Он шел сквозь ночь, падая от голода и слабости. Как-то раз он так и остался лежать на камнях, прийдя в себя только днем. С трудом поднявшись, пилот пошел в сторону от русла. Если в ближайшие несколько часов он не поест, то наверняка погибнет. А дичи не было и в помине, да и ружье стало непосильно тяжелым, так что он уже вряд ли сможет прицелиться.

Стюрдевант брел теперь по сильно пересеченной местности. То тут, то там были разбросаны колючие кустарники и одинокие деревья, и неожиданно Стюрдевант увидел большую запыленную черепаху. Она неуклюже пересекала ему дорогу. Пилот остановился, отчетливо сознавая, что должен убить черепаху и съесть ее. И тогда он выиграет еще день-два. Стюрдевант вовсе не побрезговал бы черепашьим мясом. Когда-то в цивилизованном мире ему не раз приходилось есть его как деликатес на белых скатертях, пользуясь серебряными приборами. А теперь, когда он так голоден, Стюрдевант съел бы вообще все, что угодно, не только черепаху…

Беспокоило его не это. Пилот не мог позволить себе истратить на черепаху драгоценный патрон. Надо было раздробить ее панцирь камнем и добить так же, как обычно расправляются с ящерицей или змеей. Но ведь это убийство! Ну и что? Подумаешь, убить какое-то неповоротливое животное! Однако Стюрдевант чувствовал, что не может этого сделать. С ним что-то происходило, чего он и сам не мог понять. Убить беззащитную черепаху, казалось, было выше его сил.

Пилот пошел быстрее и догнал черепаху. Она зашипела и быстро втянула голову и ноги в панцирь. Стюрдевант перевернул ее на спину, сел на землю и стал стучать по панцирю палкой. Голова черепахи спряталась еще глубже. Убить ее, такую старую, медлительную, беспомощную; животное, которое не случайно почитают во многих странах! Нет. Стоит ему добраться до побережья и оказаться вне опасности, он в жизни не попробует и ложки черепашьего супа!

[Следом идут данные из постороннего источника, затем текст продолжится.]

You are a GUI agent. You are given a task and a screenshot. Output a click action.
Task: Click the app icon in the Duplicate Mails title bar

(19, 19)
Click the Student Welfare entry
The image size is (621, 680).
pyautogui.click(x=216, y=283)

Стюрдевант встал и пошел собирать дрова. Конечно, можно было бы съесть черепаху и сырой, но лучше все-таки испечь ее. Кстати, если он разожжет большой костер, может, кто-нибудь и заметит дым от огня и подойдет посмотреть, что здесь происходит.

А черепаха тем временем уползла. Стюрдевант бросил хворост и кинулся искать ее, бестолково шарахаясь из стороны в сторону. Наконец он увидел черепаху, бежавшую с необычной для нее скоростью. Пилот нагнал ее и взял на руки. Она оказалась даже тяжелее, чем он предполагал. Пока Стюрдевант шел к своей куче хвороста, черепаха осторожно вытянула голову. Два оранжевых глаза внимательно смотрели на пилота. Как и все черепахи, на руках она стала совсем ручной.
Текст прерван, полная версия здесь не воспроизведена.